▶ **Using the information**
- 1) In the passage on Poland's foreign relations, what share of Poland's GDP growth in 2017 were European structural funds predicted to represent?
- 2) Extend the passage on Poland's foreign relations, picking up after its final sentence.

▶ **Supplied text**
Content starts
Domestic politics can sabotage foreign relations in any country, but Poland’s tragic history suggests a particular danger in allowing this to happen. The country’s continued reliance on international institutions and cooperation suggests that it would be in its interest to play by the rules. European structural funds still form an extremely important source of investment, predicted to represent around a third of Poland’s GDP growth in 2017. And one might well ask how Poland can expect to take Russia to the UN’s International Court of Justice at the Hague over the Smolensk crash investigation, while continuing to ignore the UN Human Rights Committee and the Venice Commission on its own constitutional crisis. A world of truly “sovereign” national states free to disregard inconvenient legalities and cooperative norms without consequence might suit a narrowly defined interpretation of the interests of a select group of powerful countries – and it certainly suits Putin’s Russia. But Poland could not possibly benefit from such a rearrangement. This would be a world of pitiless lines drawn between the strong and the weak. And the painful truth is that Poland is not among the strong.

Of course, respecting international institutions does not mean that Poland must always agree with its partners. On the contrary, as a medium-sized power and the largest of the EU’s eastern member states, it has a right and responsibility to present its own perspectives and interests clearly and persuasively. Some of the criticism of the Polish government from abroad has been exaggerated, in part because of an abiding tendency in the West to fall back on patronising stereotypes about a backward “Eastern Europe.” At the same time, there has been little recognition of the broad popular support for the governments’s social programs, which have genuinely lifted children out of poverty, or of the surprisingly successful moves to close tax loopholes and thus to maintain a respectable budget despite the new social spending. Poland is entitled to follow its own path. Sometimes there will be disagreements. More broadly, the EU undoubtedly needs reform, and Poland should contribute to this process as an equal shareholder.
Content ends
▶ **Data for review**
Content starts
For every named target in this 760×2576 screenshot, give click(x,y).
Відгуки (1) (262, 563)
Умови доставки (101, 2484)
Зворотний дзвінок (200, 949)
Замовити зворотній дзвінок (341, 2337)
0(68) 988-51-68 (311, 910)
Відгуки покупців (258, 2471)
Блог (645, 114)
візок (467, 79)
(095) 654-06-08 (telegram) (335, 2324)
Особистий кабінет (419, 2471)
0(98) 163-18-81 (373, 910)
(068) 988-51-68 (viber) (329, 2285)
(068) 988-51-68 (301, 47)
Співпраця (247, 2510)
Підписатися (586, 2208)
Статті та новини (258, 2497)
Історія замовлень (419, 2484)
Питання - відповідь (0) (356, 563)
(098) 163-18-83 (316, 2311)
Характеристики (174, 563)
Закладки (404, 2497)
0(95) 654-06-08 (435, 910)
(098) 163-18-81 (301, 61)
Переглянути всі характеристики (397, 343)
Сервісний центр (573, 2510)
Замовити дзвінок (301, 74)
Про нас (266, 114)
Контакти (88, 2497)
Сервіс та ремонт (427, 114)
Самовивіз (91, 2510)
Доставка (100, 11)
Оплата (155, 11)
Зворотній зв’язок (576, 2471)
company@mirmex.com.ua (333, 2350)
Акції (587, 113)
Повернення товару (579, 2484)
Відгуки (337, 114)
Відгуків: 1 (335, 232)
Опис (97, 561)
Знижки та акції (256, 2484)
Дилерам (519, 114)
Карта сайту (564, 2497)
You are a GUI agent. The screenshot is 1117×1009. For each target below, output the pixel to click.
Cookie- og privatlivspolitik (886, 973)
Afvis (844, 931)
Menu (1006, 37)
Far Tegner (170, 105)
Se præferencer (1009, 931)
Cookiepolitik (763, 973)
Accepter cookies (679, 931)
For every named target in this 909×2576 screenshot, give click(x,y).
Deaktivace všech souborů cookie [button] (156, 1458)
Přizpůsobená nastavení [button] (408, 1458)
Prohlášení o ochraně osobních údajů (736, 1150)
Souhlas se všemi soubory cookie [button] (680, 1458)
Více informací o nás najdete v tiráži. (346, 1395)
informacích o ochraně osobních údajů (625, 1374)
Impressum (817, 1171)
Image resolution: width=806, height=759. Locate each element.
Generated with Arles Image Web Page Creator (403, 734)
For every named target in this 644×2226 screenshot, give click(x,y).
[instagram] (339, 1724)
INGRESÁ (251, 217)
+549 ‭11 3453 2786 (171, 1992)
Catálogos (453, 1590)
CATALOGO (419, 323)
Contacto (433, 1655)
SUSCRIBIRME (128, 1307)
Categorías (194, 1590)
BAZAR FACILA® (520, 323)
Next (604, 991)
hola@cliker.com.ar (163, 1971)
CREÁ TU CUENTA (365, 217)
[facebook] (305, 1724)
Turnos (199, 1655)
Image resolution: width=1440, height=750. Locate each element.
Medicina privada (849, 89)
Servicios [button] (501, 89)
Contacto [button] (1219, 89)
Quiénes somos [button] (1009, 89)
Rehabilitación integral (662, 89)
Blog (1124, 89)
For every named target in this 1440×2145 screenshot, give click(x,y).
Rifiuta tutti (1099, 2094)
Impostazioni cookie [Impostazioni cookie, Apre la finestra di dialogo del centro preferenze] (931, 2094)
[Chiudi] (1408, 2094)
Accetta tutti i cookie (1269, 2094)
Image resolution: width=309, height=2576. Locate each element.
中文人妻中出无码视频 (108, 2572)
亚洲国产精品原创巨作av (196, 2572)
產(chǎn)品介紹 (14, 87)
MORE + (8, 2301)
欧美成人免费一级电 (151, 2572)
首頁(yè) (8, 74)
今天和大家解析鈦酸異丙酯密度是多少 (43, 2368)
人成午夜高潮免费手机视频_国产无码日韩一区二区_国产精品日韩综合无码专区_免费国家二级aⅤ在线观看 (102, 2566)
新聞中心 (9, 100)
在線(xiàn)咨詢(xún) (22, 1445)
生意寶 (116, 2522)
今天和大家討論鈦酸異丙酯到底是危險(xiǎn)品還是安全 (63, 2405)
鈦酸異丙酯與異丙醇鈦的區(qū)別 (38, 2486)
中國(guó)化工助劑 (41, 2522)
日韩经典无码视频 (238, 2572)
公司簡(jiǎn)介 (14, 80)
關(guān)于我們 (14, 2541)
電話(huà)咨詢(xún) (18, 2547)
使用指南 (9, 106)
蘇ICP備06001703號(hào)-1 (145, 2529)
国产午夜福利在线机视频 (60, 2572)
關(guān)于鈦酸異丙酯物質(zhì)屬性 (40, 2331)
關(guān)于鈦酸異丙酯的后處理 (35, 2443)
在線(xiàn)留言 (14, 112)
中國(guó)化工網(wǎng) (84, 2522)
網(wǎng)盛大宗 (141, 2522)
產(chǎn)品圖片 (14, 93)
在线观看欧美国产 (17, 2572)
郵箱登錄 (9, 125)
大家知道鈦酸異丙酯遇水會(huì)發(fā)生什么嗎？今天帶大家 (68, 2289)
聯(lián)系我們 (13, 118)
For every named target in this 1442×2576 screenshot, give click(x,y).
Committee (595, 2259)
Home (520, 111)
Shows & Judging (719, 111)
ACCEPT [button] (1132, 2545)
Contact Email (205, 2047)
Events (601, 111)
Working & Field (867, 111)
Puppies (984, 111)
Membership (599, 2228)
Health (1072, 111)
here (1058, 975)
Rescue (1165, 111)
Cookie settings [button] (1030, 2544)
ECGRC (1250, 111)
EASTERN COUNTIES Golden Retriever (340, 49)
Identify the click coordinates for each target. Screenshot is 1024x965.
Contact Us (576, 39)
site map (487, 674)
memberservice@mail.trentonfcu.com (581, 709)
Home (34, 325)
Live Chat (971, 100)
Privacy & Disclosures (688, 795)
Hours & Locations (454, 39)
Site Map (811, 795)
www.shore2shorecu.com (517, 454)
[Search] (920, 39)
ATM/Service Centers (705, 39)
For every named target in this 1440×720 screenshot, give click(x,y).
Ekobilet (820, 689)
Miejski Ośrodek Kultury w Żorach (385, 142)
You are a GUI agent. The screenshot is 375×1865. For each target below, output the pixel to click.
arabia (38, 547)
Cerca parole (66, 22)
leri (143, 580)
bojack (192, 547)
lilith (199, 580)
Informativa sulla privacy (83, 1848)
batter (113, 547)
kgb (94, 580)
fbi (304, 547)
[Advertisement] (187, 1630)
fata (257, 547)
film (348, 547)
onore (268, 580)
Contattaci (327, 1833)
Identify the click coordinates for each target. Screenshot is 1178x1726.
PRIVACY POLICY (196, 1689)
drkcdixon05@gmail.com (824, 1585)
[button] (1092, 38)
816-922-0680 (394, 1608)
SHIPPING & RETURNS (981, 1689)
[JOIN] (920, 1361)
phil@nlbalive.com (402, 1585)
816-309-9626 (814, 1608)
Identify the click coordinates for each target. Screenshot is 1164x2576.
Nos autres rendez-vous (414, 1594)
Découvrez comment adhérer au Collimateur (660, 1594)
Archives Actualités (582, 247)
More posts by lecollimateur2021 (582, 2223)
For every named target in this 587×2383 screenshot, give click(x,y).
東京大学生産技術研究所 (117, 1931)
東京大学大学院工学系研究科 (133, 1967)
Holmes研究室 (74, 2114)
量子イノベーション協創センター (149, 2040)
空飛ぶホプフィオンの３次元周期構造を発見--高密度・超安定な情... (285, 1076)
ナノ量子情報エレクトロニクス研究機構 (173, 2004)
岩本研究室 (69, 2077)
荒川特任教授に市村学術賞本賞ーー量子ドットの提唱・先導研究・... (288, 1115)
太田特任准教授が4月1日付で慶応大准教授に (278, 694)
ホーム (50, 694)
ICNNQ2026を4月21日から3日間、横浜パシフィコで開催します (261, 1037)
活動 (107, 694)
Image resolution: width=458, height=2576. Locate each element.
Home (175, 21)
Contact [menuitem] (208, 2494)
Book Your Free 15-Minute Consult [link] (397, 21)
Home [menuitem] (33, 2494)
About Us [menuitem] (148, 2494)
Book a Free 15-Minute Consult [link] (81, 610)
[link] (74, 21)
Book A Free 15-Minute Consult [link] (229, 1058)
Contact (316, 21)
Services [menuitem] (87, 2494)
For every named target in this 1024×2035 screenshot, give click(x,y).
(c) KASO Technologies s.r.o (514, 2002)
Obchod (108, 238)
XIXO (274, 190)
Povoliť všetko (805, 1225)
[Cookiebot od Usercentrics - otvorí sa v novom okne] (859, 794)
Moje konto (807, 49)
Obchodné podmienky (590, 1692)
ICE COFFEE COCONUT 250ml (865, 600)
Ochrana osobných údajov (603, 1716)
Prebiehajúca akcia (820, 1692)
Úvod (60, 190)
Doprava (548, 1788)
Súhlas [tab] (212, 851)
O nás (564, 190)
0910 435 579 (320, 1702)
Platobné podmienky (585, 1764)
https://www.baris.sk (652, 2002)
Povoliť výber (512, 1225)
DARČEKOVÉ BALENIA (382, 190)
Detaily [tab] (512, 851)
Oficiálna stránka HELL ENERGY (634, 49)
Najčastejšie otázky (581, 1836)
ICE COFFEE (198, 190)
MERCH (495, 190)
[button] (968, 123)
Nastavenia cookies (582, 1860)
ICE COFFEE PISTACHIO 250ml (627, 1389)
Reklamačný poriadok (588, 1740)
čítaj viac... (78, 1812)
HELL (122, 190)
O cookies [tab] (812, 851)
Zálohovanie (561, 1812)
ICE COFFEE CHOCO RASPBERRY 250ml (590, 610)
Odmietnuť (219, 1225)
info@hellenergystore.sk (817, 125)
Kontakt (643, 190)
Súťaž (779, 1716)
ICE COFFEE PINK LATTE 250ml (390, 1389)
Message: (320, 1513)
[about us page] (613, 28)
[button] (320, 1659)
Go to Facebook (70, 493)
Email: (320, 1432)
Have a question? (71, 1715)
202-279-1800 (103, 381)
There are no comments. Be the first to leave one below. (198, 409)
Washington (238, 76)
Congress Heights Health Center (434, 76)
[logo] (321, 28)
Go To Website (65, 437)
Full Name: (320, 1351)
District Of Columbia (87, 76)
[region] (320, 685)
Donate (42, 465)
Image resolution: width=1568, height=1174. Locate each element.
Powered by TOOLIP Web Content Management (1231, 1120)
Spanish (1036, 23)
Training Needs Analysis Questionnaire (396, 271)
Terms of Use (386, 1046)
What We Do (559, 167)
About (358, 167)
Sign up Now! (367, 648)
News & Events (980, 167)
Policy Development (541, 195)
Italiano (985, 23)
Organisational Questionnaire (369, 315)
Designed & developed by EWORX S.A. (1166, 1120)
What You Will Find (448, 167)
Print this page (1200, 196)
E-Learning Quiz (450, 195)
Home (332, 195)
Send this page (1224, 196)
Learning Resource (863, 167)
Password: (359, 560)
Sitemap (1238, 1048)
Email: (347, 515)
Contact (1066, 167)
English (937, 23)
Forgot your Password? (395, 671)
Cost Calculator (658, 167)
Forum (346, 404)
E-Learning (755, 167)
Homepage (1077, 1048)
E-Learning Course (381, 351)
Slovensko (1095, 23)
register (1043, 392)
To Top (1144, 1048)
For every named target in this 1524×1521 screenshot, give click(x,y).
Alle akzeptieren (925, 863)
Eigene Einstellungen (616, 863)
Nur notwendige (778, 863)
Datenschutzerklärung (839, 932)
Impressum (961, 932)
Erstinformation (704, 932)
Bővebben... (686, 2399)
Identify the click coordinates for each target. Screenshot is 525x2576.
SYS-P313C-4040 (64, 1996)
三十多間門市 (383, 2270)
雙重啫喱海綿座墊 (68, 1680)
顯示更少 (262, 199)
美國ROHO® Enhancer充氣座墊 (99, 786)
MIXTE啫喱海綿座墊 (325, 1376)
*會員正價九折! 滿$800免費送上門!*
Content ends
▶ **Expected results**
- 1) Around a third.

- 2)
However, the present Polish government seems to dream of an international system of sovereign nation states in which cooperation would take place only in those realms which happen to suit it – above all, on security and European structural funds. This is an unrealistic view. It entirely ignores the fact that these beneficial arrangements have been founded on a sense of a shared baseline of democratic values and commitment to the institutions that enshrine them. These values are now under the microscope in a tumultuous time, and Poland has been part of the problem, exacerbating a wider crisis – especially in Europe – that can only hurt the country in the long term.

The disintegration or devolution of the European Union would be a catastrophe for Poland. At least on some level, it would appear that the government has begun to recognise the danger of isolation from the mainstream. After a year of sometimes frosty relations with Germany, Angela Merkel’s recent visit to Poland saw a softening of tone from the Polish side. Nevertheless, the German Chancellor continued to underline the need for the Polish government to respond to the concerns of the European Commission and the Venice Commission. Germany wants Poland to be part of the solution to Europe’s problems, but this role comes with responsibility to uphold the institutions and values that have underpinned the European project.

Poland’s influence on the astonishingly rapid advance of the broader anti-liberal and anti-internationalist trends has ultimately been rather minor. Poland is not primarily to blame. But the Polish government has been among the helpers of chaos instead of among the defenders of the liberal order. And this is fundamentally at odds with Poland’s national interest.